· I was a little bored with the introduction. There were good sensory details however I felt like the writer was dragging on with the sentences and would’ve been fine leaving some words out. The writer talked about an adventure but didn’t give it all away in the introduction which kept me reading to see what all went on during the adventure.
· Even though the introduction was about the writer when he was little going on a camping trip with his father, he still only talks about a fishing trip however the roles are flipped around now that the writer’s a father taking his son on a camping trip.
· Yes sensory details were present. The writer did a good job informing readers how similar his trip with his son was with his trip with his father when he was his son’s age. I was able to visualize myself going on a camping trip like the writers.
· It would’ve been helpful to include dialogue, but the writer chose not to use any. I think the writer used enough descriptive details about all the activities they did while on the trip that dialogue necessarily didn’t have to be incorporated.
· I myself can relate because camping has always been an interest for me and my family. As for those who aren’t so fond of camping, I think it would be hard for one to connect with.
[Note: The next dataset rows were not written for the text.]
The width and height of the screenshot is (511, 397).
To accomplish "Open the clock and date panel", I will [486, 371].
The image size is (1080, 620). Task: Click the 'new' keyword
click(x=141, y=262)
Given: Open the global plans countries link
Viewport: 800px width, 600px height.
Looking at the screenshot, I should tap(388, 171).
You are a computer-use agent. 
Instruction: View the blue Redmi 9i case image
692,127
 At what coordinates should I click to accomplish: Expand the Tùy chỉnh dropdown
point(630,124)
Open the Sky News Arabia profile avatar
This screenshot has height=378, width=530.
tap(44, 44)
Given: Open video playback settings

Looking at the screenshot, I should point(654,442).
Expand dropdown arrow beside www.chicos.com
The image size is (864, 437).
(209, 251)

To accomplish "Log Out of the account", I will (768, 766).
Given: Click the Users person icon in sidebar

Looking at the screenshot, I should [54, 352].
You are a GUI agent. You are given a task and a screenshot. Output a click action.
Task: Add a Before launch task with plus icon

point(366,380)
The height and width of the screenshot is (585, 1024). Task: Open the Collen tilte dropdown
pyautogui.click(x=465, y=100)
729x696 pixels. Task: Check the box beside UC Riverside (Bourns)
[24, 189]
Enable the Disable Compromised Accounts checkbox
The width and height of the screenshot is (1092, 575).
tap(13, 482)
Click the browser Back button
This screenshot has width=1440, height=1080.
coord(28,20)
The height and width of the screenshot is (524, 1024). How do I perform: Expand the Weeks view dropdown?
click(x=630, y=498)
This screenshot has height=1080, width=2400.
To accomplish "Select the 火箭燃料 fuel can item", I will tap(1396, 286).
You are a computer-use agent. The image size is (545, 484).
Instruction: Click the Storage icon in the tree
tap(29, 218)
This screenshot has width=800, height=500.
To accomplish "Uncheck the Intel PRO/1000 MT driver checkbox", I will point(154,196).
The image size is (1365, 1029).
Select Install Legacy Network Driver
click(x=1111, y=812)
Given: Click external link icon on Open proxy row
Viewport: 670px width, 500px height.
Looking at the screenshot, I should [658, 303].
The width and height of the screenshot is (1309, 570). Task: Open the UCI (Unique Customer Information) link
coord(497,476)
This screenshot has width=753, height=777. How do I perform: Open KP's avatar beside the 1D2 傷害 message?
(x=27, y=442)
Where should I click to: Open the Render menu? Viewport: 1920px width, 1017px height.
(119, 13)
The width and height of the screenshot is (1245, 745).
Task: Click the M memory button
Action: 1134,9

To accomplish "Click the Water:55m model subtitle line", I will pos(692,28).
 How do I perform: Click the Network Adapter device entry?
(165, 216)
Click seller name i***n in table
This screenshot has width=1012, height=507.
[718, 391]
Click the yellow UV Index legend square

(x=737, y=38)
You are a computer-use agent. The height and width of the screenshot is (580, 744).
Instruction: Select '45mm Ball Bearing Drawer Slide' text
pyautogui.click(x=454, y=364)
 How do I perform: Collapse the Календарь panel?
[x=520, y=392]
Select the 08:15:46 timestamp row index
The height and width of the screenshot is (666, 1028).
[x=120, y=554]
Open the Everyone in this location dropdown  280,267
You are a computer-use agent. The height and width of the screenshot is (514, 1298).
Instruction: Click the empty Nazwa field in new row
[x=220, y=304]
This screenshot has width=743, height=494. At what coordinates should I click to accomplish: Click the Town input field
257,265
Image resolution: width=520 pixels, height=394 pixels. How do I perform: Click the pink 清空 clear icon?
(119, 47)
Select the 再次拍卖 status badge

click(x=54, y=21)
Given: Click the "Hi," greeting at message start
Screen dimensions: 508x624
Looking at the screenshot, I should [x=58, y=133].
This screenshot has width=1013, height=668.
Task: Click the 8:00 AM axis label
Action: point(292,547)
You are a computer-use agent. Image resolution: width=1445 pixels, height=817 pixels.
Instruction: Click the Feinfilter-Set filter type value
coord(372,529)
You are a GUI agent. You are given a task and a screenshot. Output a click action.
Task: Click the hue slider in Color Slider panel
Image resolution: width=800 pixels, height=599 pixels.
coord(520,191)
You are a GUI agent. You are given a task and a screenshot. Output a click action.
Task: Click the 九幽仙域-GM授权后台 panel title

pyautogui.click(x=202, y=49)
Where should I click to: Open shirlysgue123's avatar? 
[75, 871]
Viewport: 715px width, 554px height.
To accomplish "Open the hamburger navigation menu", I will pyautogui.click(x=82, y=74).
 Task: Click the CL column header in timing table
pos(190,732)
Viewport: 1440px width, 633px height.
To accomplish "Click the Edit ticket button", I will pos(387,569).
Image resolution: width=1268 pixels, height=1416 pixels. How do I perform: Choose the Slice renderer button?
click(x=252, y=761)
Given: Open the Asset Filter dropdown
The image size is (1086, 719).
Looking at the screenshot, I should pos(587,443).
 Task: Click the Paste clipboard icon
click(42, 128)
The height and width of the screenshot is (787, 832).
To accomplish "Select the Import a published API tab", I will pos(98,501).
This is where the writer’s good descriptions of the activities performed became helpful for who have never been camping before to get the feel of what fun it can be.
· The writer explains how close of a relationship him and his father had and how it resembles to relationship him and his son now have and how close the camping trip brought them together.
· In the end, the writer talks about how much his son resembles him as a kid with the choices and actions made. I thought the conclusion kind of lacked in completing the story. I was a little confused and left hanging but overall I understood the main point in the story.